As we head into winter, it’s a good idea to learn a thing or two about the machine that will provide us with heat and comfort throughout the cold, winter days—most likely, a gas furnace. The more you know how a furnace works, the better you can troubleshoot it if something goes wrong. And since space heating accounts for roughly 45% of energy bills paid by U.S. homeowners, it’s no wonder why people want to know more about how they work (U.S. DOE).
To be clear, you may have a different heating system, such as a boiler, heat pump, or active solar heating. If your heating system heats water and you have radiators, you have a boiler. A heat pump is basically an air conditioner that works in reverse.
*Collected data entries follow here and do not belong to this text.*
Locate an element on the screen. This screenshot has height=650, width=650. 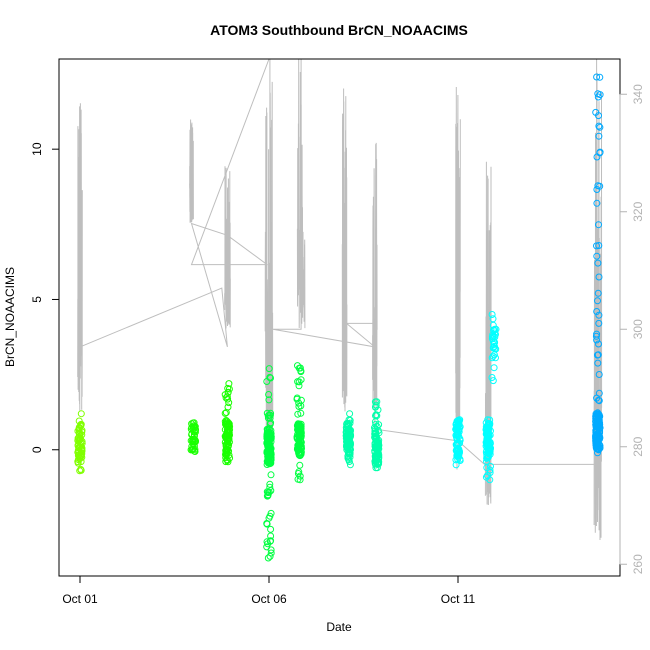
x-tick-label: Oct 11 is located at coordinates (458, 599).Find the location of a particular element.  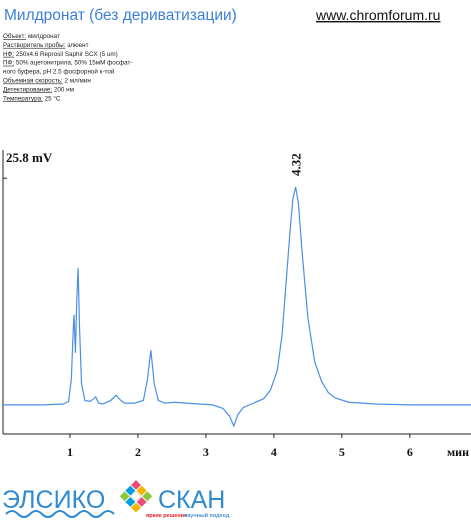

param-label: Объект: is located at coordinates (14, 36). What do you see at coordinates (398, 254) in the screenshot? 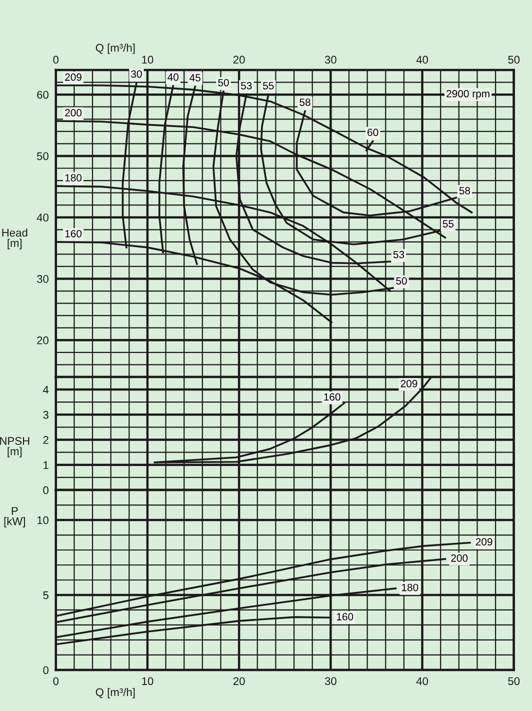
I see `series-label: 53` at bounding box center [398, 254].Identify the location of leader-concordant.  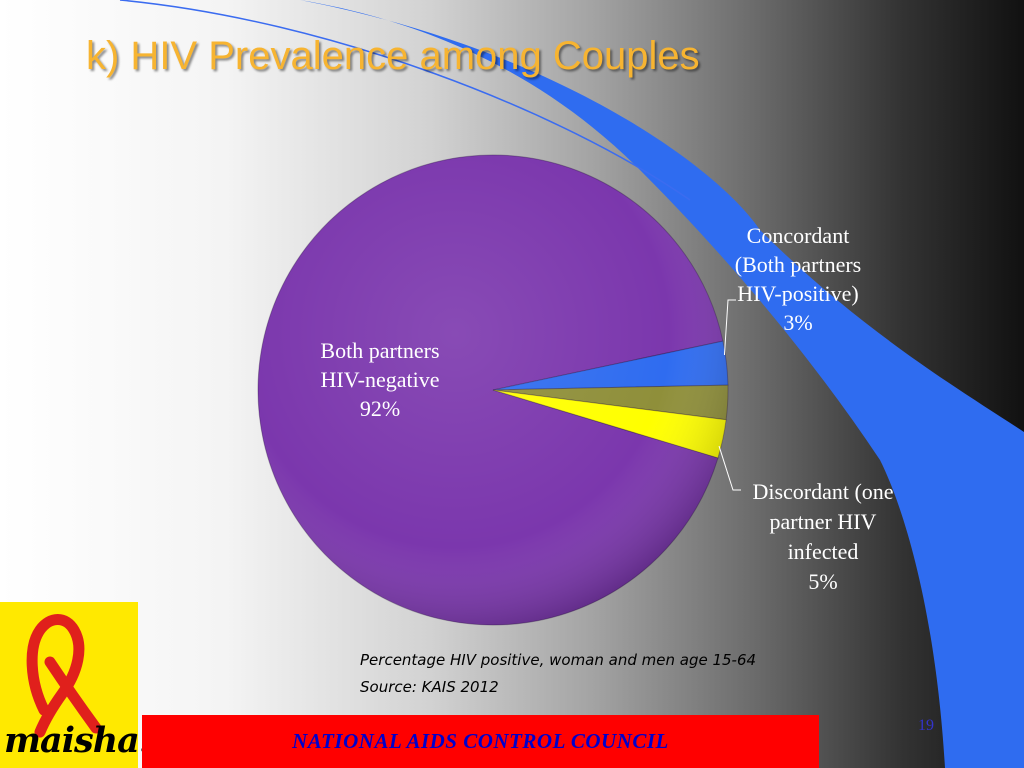
(730, 328).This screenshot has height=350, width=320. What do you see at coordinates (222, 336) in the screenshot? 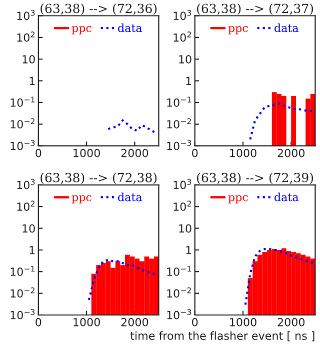
I see `x-axis-title: time from the flasher event [ ns ]` at bounding box center [222, 336]. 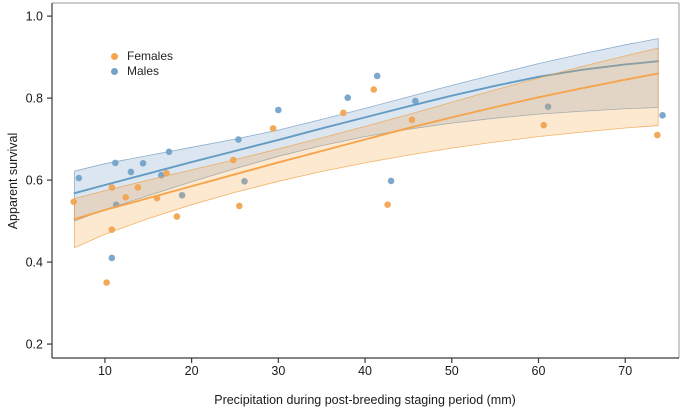 I want to click on females-marker-icon, so click(x=114, y=56). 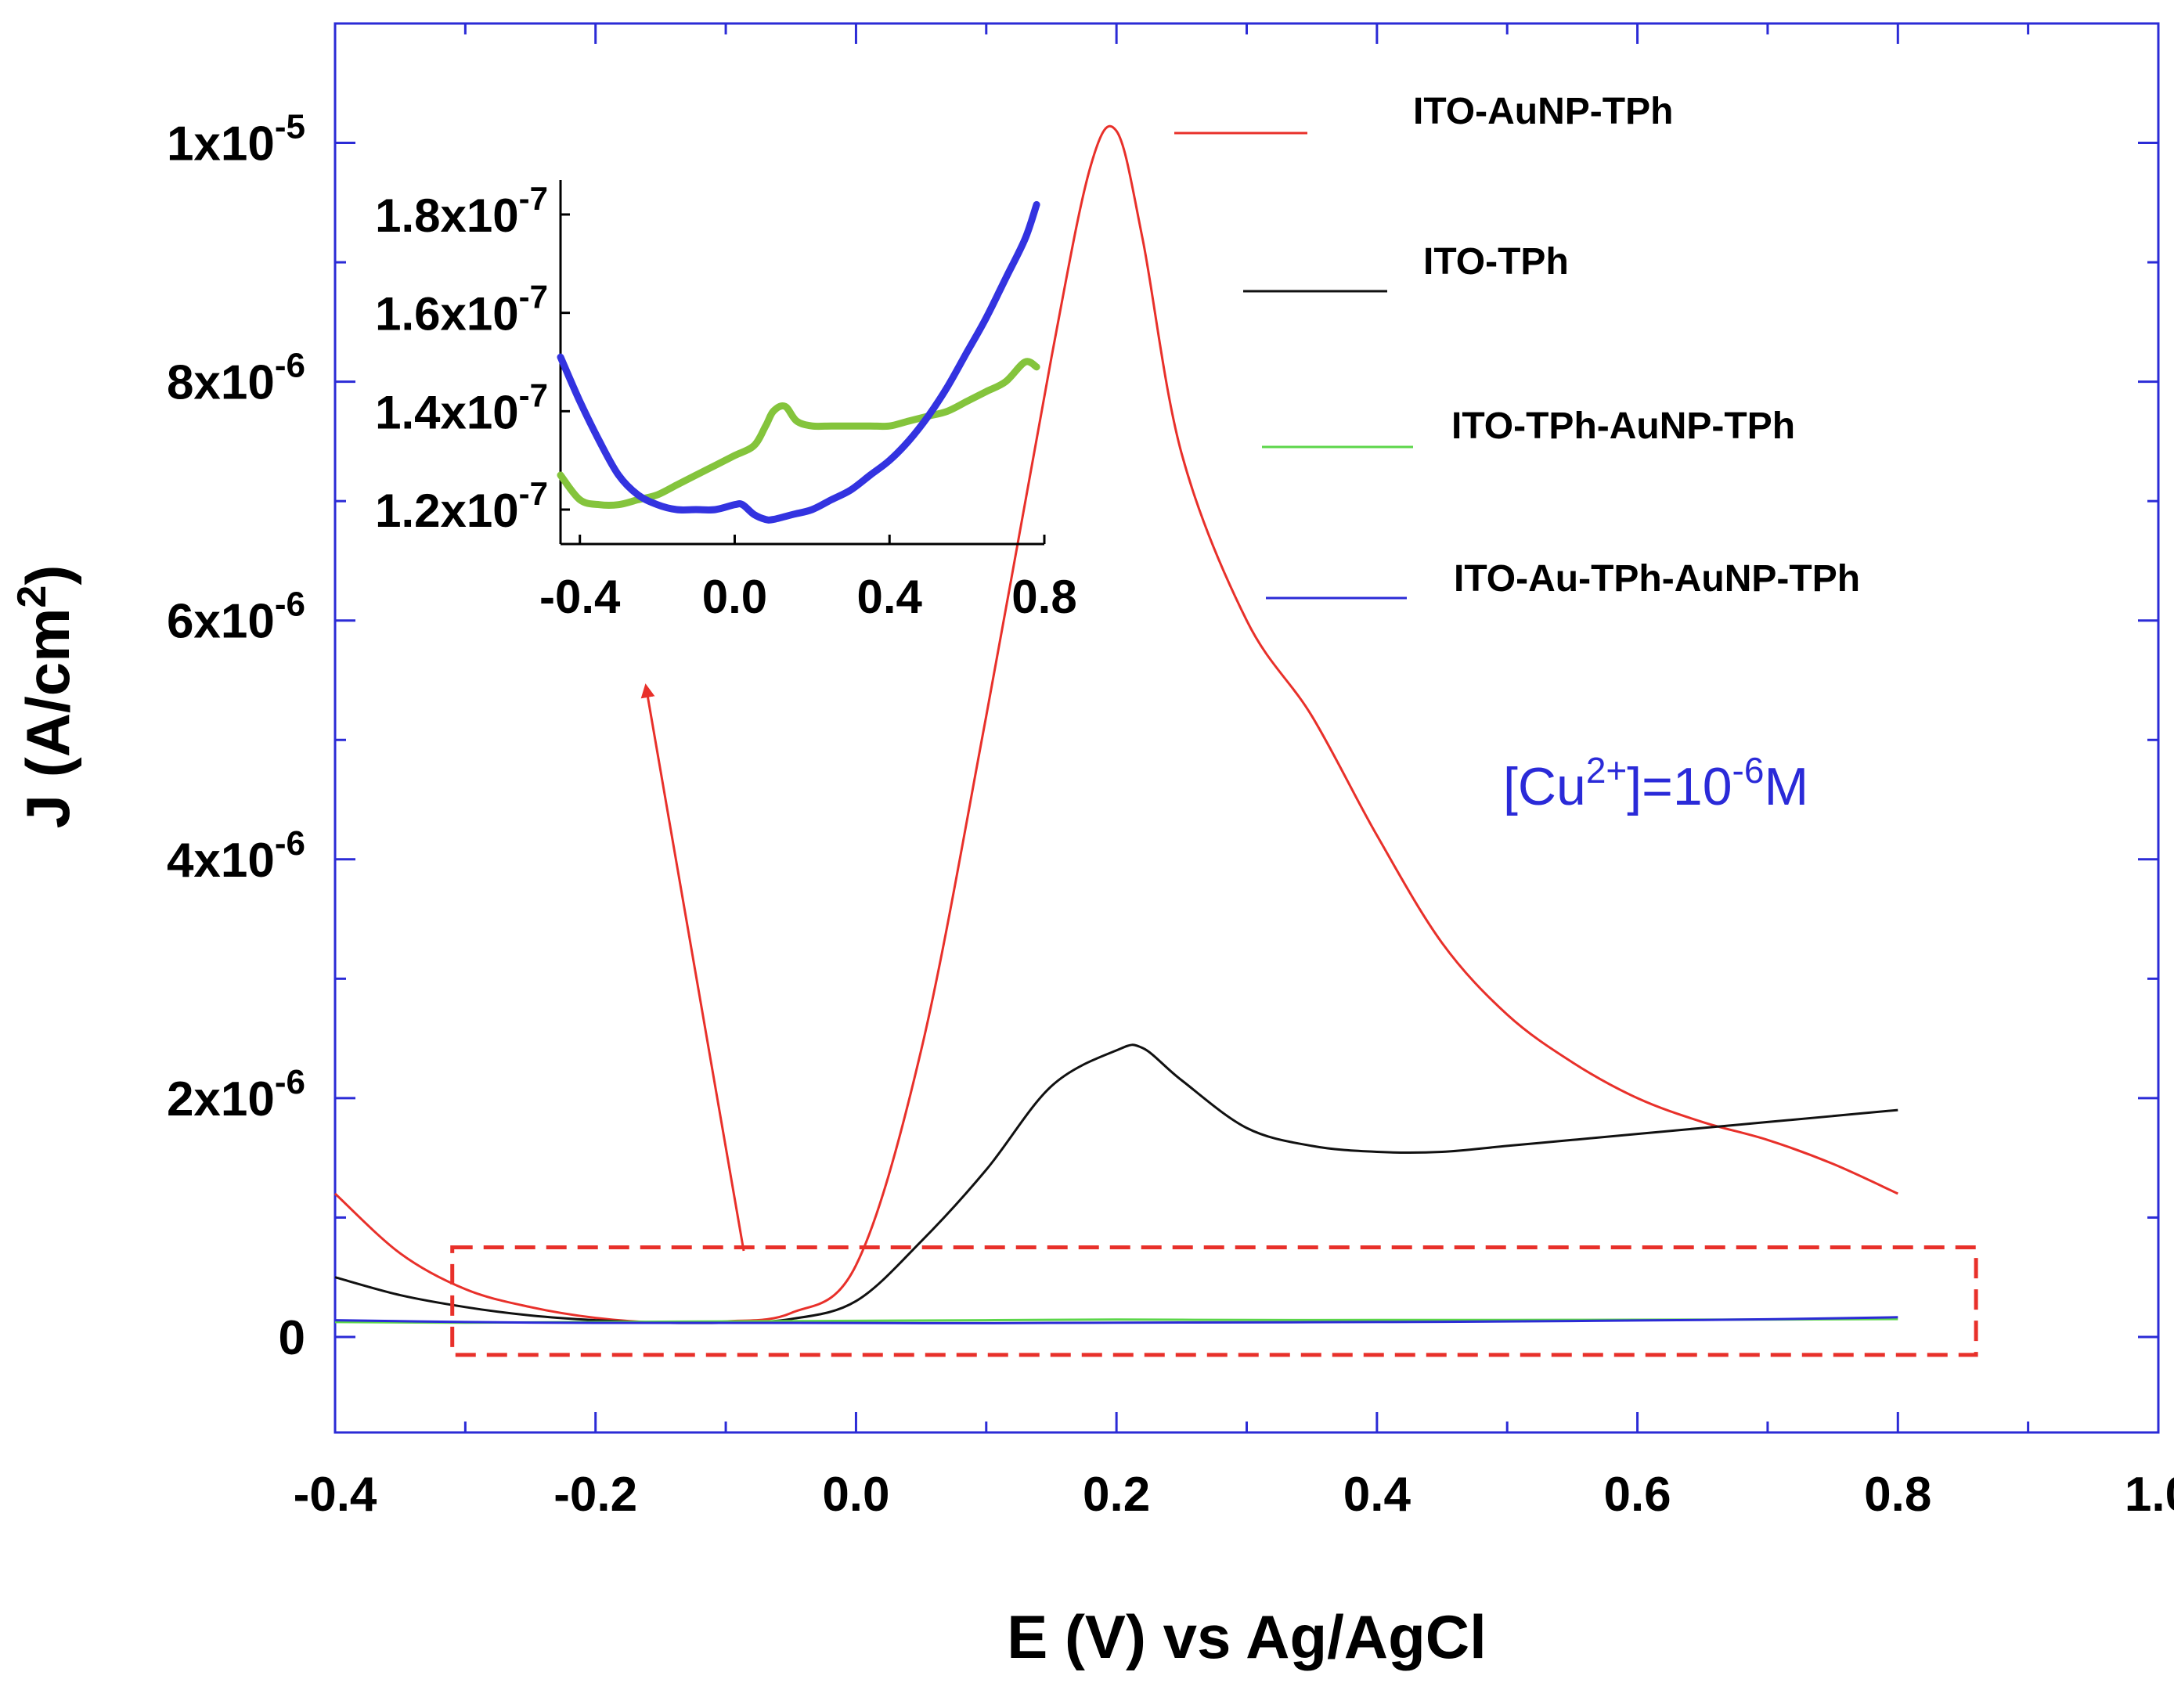 I want to click on inset-y-tick-base: 1.2x10, so click(x=447, y=511).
Keep in mind that many homes have a hybrid heating system, which combines the energy efficiency of heat pumps for mild weather with the powerful heating capacity of furnaces during more extreme temperatures.
And not all furnaces use natural gas, although most do. Your furnace may run on propane, heating oil, or electricity.
Understanding how your furnace works will help you troubleshoot your furnace and potentially avoid an expensive HVAC service call. Sometimes, you can quickly solve the problem yourself. Other times, you can easily show the problem to your HVAC technician, saving time and frustration. You’ll also impress the technician.
Welcome to Furnace 101, where we teach you the basics of your furnace and how it works to provide heating to your home.
The most common type of furnace is a gas-powered central air system, which heats air in a one area and then distributes it throughout the home via ductwork and vents.
This system is also known as a ducted warm-air or forced warm-air distribution system.
The main parts of your furnace are the control system (thermostat and electrical controls), gas valve, burners, heat exchanger, blower, and duct and ventilation system. When your furnace creates heat, combustion gases are vented out of your home via a flue pipe.
Your furnace starts when it receives a signal from the thermostat that tells it to turn on. Depending on the temperature you set, when the thermostat detects the air temperature dropping below that number, it activates the furnace.
When the thermostat sends its signal to the furnace, the furnace gas valve opens and ignites the burner component beneath the combustion chamber. The gas valve works with the thermostat to regulate the amount of gas that flows into your furnace.
If your gas valve is working fine, but the furnace isn’t turning on, check to make sure your pilot light is on. For instructions on relighting the pilot light, refer to your manufacturer instructions or contact a professional.
You may also have an issue with your thermocouple or thermopile, which helps detect whether your pilot light is on or not. Your thermocouple is an essential safety device that makes sure your gas valve is not sending gas into a furnace without a working pilot light.
The flames from the burner component heat a metal heat exchanger. The heat circulates through the looped tubes of the heat exchanger, transferring the heat to air.
This is an extremely important part. If it’s not working, you won’t receive any heat. Heat exchanger can also be dangerous if they develop any leaks or cracks.
An efficient and well-maintained heat exchanger is essential for a working furnace. During the process of heating the heat exchanger, combustion gases should be venting safely out of the house.
As the heat circulates through the heat exchanger, the blower motor and fan moves the heat through plenum, and from there through the rest of the ductwork in your home. The heat flows through the various vents in your home to provide you with heat. Once enough heat is generated, the thermostat will shut off the heater.
When there is a problem with your furnace, it is usually the thermostat (control system), gas valve/thermocouple/heat exchanger (heat source), or the blower/air handler/ductwork (distribution system). In any case, a trained and qualified HVAC technician will be able to fix the problem quickly and effectively.
The energy efficiency of your furnace is dependent on its Annual Fuel Utilization Efficiency (AFUE), which basically tells you how much of your fuel is used for heating and how much is lost due to combustion (usually out of your vents).
If you have a 90% AFUE furnace, 90% of the fuel is used to directly heat your home. The remaining 10% is lost. High-efficiency furnaces have AFUE percentages above 90%. Think of AFUE as the gas mileage of your furnace.
Older, low-efficiency furnaces have an AFUE rating between 50% and 70%. Mid-range efficiency furnaces around 80% to 85%, while high-efficiency furnaces have AFUE rating above 90%, sometimes as high as 98.5%.
In order to maintain an efficient furnace, annual professional maintenance is not a suggestion—it’s a requirement. AFUE will decline over the years due to ductwork leaks and inefficiencies, dirty furnace components, loose and damaged parts, and clogged air filters.
When it comes to furnaces and HVAC systems, the phrase “an ounce of prevention is worth a pound of cure” definitely applies. Manufacturers know this too, which is why they typically void any warranties if regular maintenance is neglected.
The best way to stay on top of heating and air conditioning maintenance is by signing up for a home maintenance plan. Your trained and licensed technician will be able to clean your unit and get it ready for the working season ahead. Click here for a list of professional furnace maintenance tasks.
Ask your technician for ways to increase your furnace’s efficiency.
A combination of insulation improvements, air sealing, and winterization projects will help ensure your heating system is efficient and long-lasting. The worse your home’s insulation, the harder your heating and cooling system will have to work.